Our goal of this series is to revisit Shodan and demonstrate to IT admins and business owners, how much an attacker can glean of a network without sending any packets to the actual to an organization. Our last post focused on Remote Desktop Protocol being exposed to the publicly accessible internet: https://brackish.io/shodan-series-part-1-the-accidental-open-door/
This week we want to look at one of our personal favorites, webservers on untraditional ports. Traditional ports being 80 & 443. There are plenty of reasons why ports deviate from their industry standard, but often introduce additional security risks to an organization.
Lets take a look at how many webservers in the United States have port 8080 exposed. Figure 1 displays 2.5 million! Yeah, some of them are behind Cloudflare and some may be honeypots. But this is just a start
A more detailed search including HTTP headers in the server response to remove services outside of webservers.
Manually browsing some of the web pages can be eye-opening: Here is a response from a roadway sign alerting citizens of snow plows. This application may have default credentials or known vulnerabilities allowing an attacker to alter the sign or cause a disruption.
Oftentimes, higher ports are used for admins to authenticate into the front end of the application to modify the application.
Login to a sonicwall firewall exposed on port 8080.
Here is an admin page with a pre-populated username.
You might be asking: Why Do Organizations Deviate from Standard Ports?
- Avoiding Port Conflicts: In environments where multiple web servers run on a single machine, alternative ports like 8080 or 8000 are used to prevent conflicts.
- Security Through Obscurity: Some believe that using non-standard ports (like 8443, 8081, or 8008) can reduce exposure to automated attacks that commonly target ports 80 and 443.
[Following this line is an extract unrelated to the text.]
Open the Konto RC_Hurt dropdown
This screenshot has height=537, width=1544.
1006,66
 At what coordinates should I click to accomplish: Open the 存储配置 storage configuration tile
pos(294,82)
- Development and Testing: Non-traditional ports are often used for development and testing purposes. Developers use ports like 3000 (common in Node.js) or 8080 to avoid requiring elevated permissions needed for ports below 1024.
- Bypassing Firewalls and Filters: Certain networks restrict traffic on standard web ports. Using alternative ports can be a workaround to these restrictions.
Risks of Exposed Non-Traditional Ports on Shodan
- Admin Panels: Often times a website or device may utilize a higher port as the administrator interface.
- Security Misconception: Relying solely on obscurity is a flawed security practice. While non-standard ports might evade some automated scans, they are not immune to targeted attacks.
- Increased Attack Surface: Exposing additional ports increases the attack surface. Each open port is a potential entry point for an attacker.
- Compliance Issues: Operating on non-standard ports can raise compliance issues, especially where specific port use is mandated for regulated data.
- Overlooked in Security Policies: These ports can be overlooked in security monitoring and policies, making them vulnerable to exploits.
Best Practices for Managing Non-Traditional Ports
- Regular Vulnerability Scanning: Use tools to scan for exposed ports. Regular scans help identify and mitigate risks associated with open ports.
- Robust Security Measures: Implement stringent security measures, including firewalls, intrusion detection systems, and rigorous access controls, regardless of the port being used.
- Closing Unnecessary Ports: If a non-traditional port is not in active use, it should be closed to prevent unauthorized access.
- Monitoring and Logging: Keep detailed logs of traffic to non-traditional ports and monitor them for unusual activities.
- Educate and Train Staff: Ensure that your team is aware of the risks associated with using and exposing non-standard ports.
While there are legitimate reasons for web servers to operate on non-traditional ports, their exposure to the internet should be managed with caution. At Brackish Security, we emphasize the importance of not relying on obscurity for security. Proper configuration, regular security assessments, and adherence to best practices in cybersecurity are vital, regardless of the port numbers in use.